My friend and I were out to lunch this weekend (the first of many), when we saw a little girl eating with her family at the next table over. She was adorable- she may even have worn pigtails- and she made bird noises, and we did the requisite ‘ooh’ing and ‘ah’ing and cooing and felt our uteruses (I really wanted to write uteri here) yearn. Then I ruined everything by looking away from the child, spearing a bite of lettuce, casually, and saying, “You know, at least one of us will have one of those in the next five years” (by ‘us’, I did not mean my friend and I but our entire group of close knit college friends- our posse, if you will).

And it blew both of our minds.

Because it is one thing to live on our own and have jobs and bills and nights on the town and one night stands and car problems and balanced diets and gym memberships and pets and dinner parties and houseplants that don’t die, but it is quite another to find yourself in charge of another person’s life.
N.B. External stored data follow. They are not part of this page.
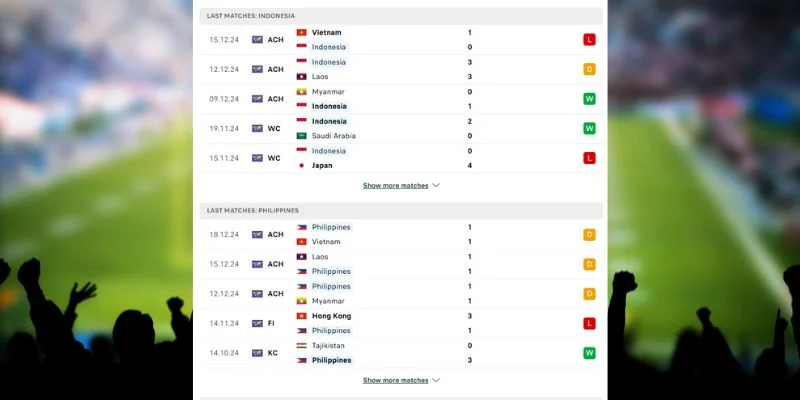Click the Saudi Arabia flag icon
Viewport: 800px width, 400px height.
(x=301, y=136)
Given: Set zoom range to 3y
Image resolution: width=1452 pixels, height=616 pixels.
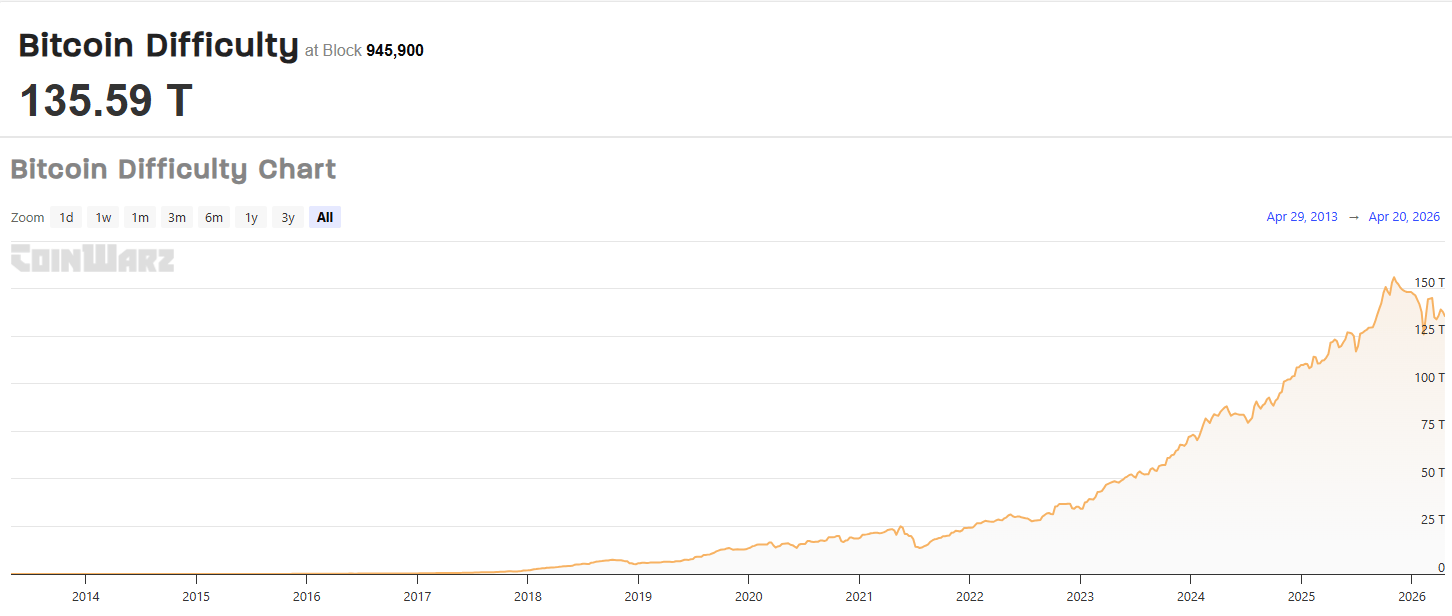Looking at the screenshot, I should (288, 217).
Because once you have a kid, that’s it: you’re responsible for him or her (or them- eek!) forever. And though I’ve always seen children in my future, I can’t see five years as adequately preparing me for that responsibility. In truth, it’s hard to see five decades as sufficient prep time.

Sometimes it seems the older I get, the further I am from being ‘grown up’. I mean, at eight, thirteen was wonderfully grown up: ooh, teendom! And then when I reached thirteen, I didn’t feel grown up at all, so it had to be sixteen, when I could drive or eighteen, when I was a legal adult. And eighteen year old Me, on the brink of four whirlwind college years, was absolutely certain that by the time I graduated, I would have things figured out. I’m pretty sure earlier drafts of Me were married by this time, with jobs and perhaps a kid or two.

Oops.

Not that I’m not glad for the revisions. I am. I mean, at eleven years old, playing house with a girl from my neighborhood, the height of sophistication was working at Sbarro’s, the pizza place in the mall, in between kissing our imaginary boyfriends (who, in their defense, drove really cool cars and wore suits).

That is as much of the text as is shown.